電力価格の上昇が発電のスプレッドに与える影響は限定的

  • 右記の図(上)は、EUA、ドイツ電力、ARA石炭(石炭のベンチマーク)、TTF天然ガス(天然ガスのベンチマーク)の一年先の先物価格の推移。
    • Y1(期近12月物)を見ると、先週、 EUAは4%増。ドイツ電力は7%増。ARA石炭は6.6%増。TTFガスは7.2%増。
  • 右記の図(下)はドイツにおける発電のマージンの今後1年間の予想推移(燃料源は石炭とガス)。
    • Y1石炭のマージン(効率42%)は-0.92ユーロ/MWh 前後(先週は-3.46ユーロ/MWh 前後)、Y1ガスのマージン(効率59%)は4.69ユーロ/MWh 前後(先週は3.10ユーロ/MWh 前後)
コンプライアンス市場(法的取り組み)に関するその他の最新情報

EUが今年9月から12月のオークション量を4%積み増し:欧州委員会がリパワーEUの資金源となるEU炭素排出枠販売量の維持を決定する一方で、EUが今年9月から12月のEUAのオークション量を昨年対比で4%積み増した(820万トン相当)。リパワーEUによる収益が現時点で予想を下回っていることから、欧州委員会はオークション量を積み増すものと思われていた。しかし、一部のアナリストも驚いているように、欧州委員会は同期間の排出枠総量を維持することを決定。

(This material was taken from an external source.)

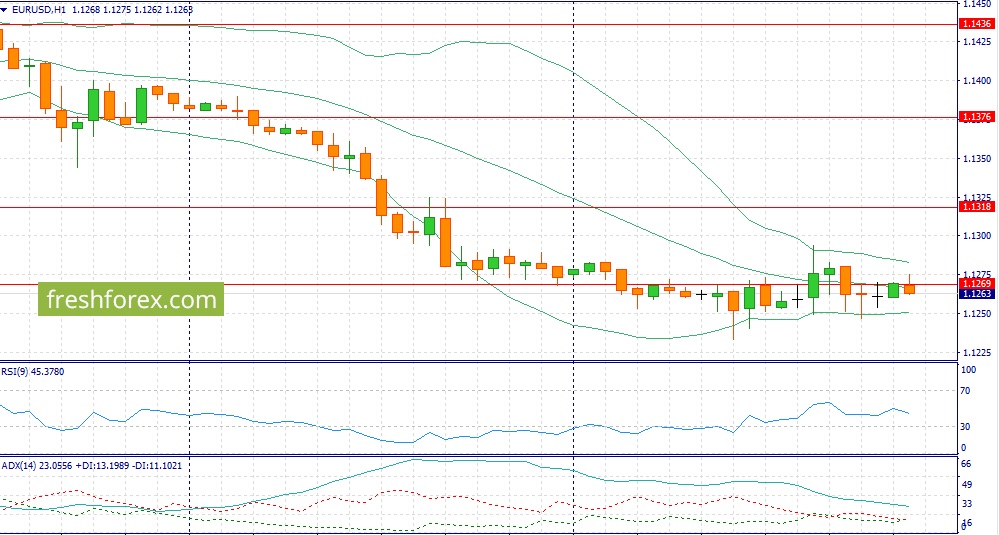Select the 1.1436 red price label

click(975, 23)
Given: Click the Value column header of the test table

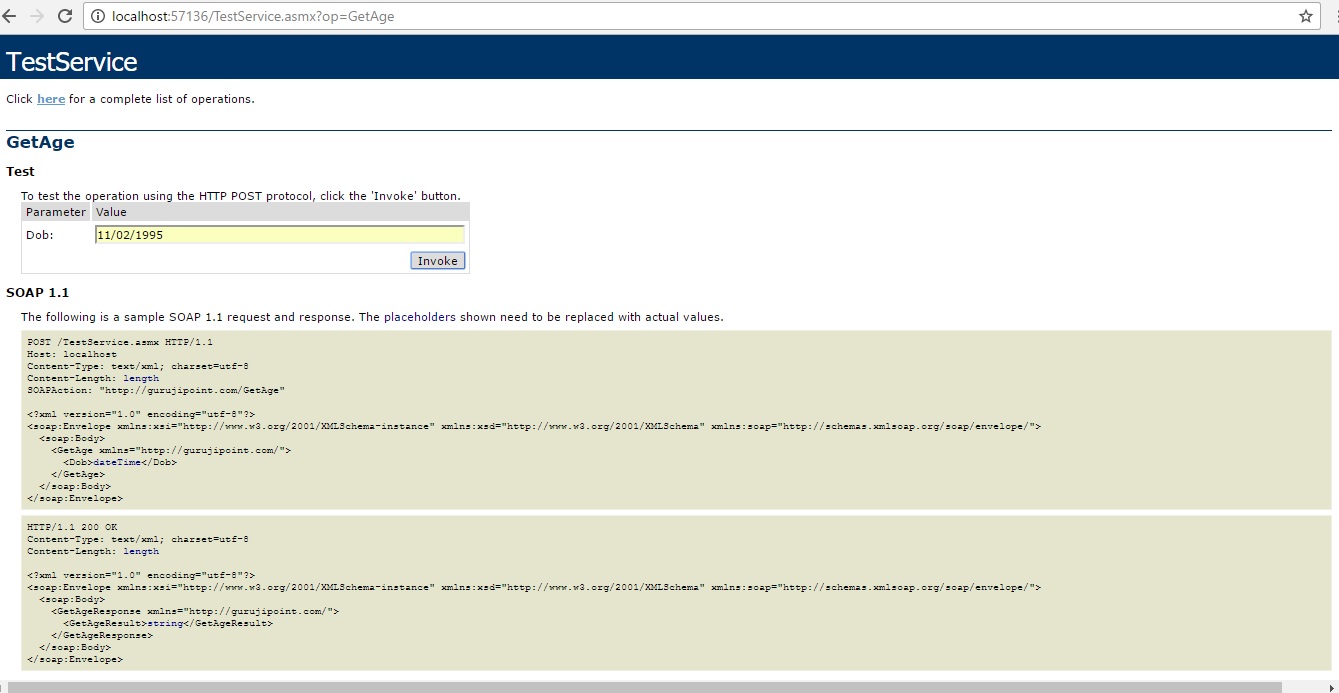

先週水曜に欧州エネルギー取引所(EEX)が発表した改定オークション・カレンダーによると、今年9月から年末までに販売される排出枠総量は2億350万トンとなっている。EEXで同期間に取引されるEU航空セクターの排出枠(EUAA)の内訳はドイツで110万トン、ポーランドで198,000トン、その他のEU加盟各国で180万トン。なお、EUAとは別に発行される航空セクターの排出枠は近々廃止されるため、EUAAの別途販売は2025年に終了する。改定オークション・カレンダーによると、欧州委員会は2025年1月~8月の間に3億9,987万トン相当の排出枠を販売する予定。

オークション量は今年9月以降、欧州委員会が計算した排出枠市場流通量(TNAC)をもとに毎年調整される。TNACは市場安定化リザーブ(MSR)に吸収されるオークション対象量を意味する。今年6月の欧州委員会の発表によると、今年9月から来年8月の間にMSRに吸収されるEUAの総量は約2億6,700万トンとなっている。

2025年全体では6億8,096万トンがオークションにかけられるが、9月~12月分は2024年のTNAC算定量をもとに調整される。なお、EUA総量の内、約1,150万トンは航空セクターに割り当てられる。

ボランタリー炭素市場(自主的取り組み)に関する最新情報

SBTiがカーボンオフセットの決定を2025年に先送り:企業がカーボンオフセットを活用して2025年の気候目標の達成を図る中、科学に基づく目標設定イニシアチブ(SBTi)はその承認の決定を先送りした。同イニシアチブの調査結果によると、ボランタリー炭素市場のカーボンクレジットの大半は公約を果たしていない。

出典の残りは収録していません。